CTGF exerts multiple biological functions, including promoting mitosis of chemotactic cells, inducing adhesion, and promoting cell proliferation and ECM synthesis [35, 46]. CCN2 (CTGF) modulated Wnt signaling by binding to low-density lipoprotein receptor-related protein 5/6 (LRP5/6) to further mediate fibrosis [39, 47]. Other studies used gene silencing to discover and confirm that Nrf2 regulated the Wnt pathway by regulating the expression level of CTGF, affecting renal interstitial disease. Also, Nrf2 regulated the CTGF transcription level mainly via CTGF transcriptional regulator c-Fos [48]. The immunohistochemical analysis revealed that CTGF and p-c-Fos were expressed mainly in renal tubular epithelial cells, and p-c-Fos was also distributed in glomeruli. The quantitative analysis showed that the expression levels of both proteins was inhibited by CF (Figs. 3b and e and 4a and c). Finally, the PCA analysis was used to further verify that CF improved kidney damage in SAMP8 mice (Fig. 6). The present study provided evidence that the CF not only activated Nrf2 signaling but also relied on Nrf2 to balance oxidative stress and inflammation, inhibited Wnt/β-catenin/RAS signaling, and improved kidney aging and renal fibrogenesis. However, we also found inconsistent improvement in the effect of CF on Masson and SA-β-gal staining in this experiment. It is speculated that this may be due to the inconsistent progression of renal aging and renal fibrosis in SAMP8 mice. The degree of renal aging in the mice in this experiment may be more serious than fibrosis. Therefore, the ameliorating effect of CF-H on renal aging in SAMP8 mice was not as obvious as that of renal fibrosis.

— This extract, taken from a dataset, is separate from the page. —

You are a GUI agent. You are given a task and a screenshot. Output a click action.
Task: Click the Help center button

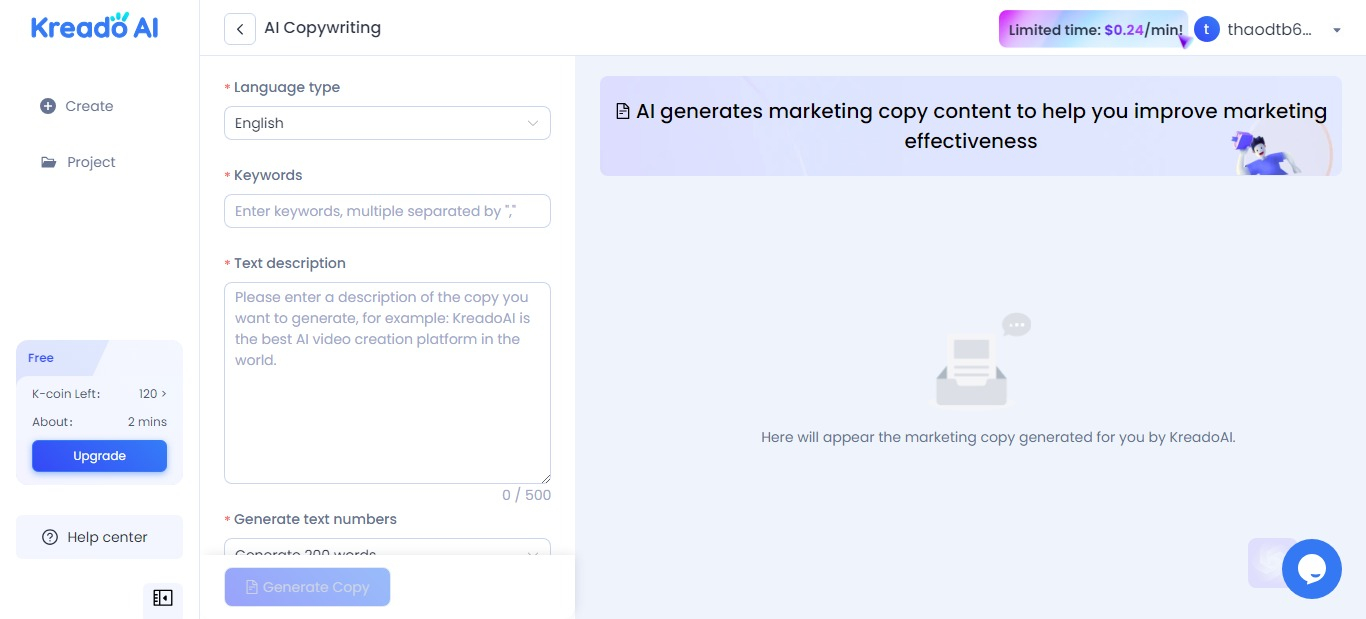point(99,537)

As a reducing monosaccharide, D-galactose is widely used in various age-related diseases in vivo and in vitro. D-gal was found to cause senescence and injury in NRK-52E cells [49], induce senescence of human kidney proximal tubular epithelial cells (HKC-8 cells), and increase the expression levels of two renal fibrosis marker proteins FN and α-SMA [6]. In this study, D-gal was used to induce NRK-52E cells in vitro. Using MTT assay and β-galactosidase staining to detect the compounds isolated from CF, it was found that SDC-0-14,16 and SDC-1-8 enhanced the cell viability induced by D-gal and inhibited D-gal induced cell senescence (Fig. 5). These suggested that SDC-0-14,16 and SDC-1-8 may be the material basis for CF to delay kidney aging. SDC-1-8 is one of the phenylethanoid glycosides. phenylethanoid glycosides were found to extend the life span of Caenorhabditis Elegans [50], with anti-aging, [51] and neuroprotective effects [52,53,54]. These provide a direction for our follow-up study on the pharmacological effects of CF.

Conclusions

In conclusion, in vivo studies showed that CF reduced renal fibrosis in elderly mice. Some potential active ingredients were found in in vitro experiments. These findings provided pharmacological support for treating kidney disease using CF and a direction for further research on the active ingredients of CF.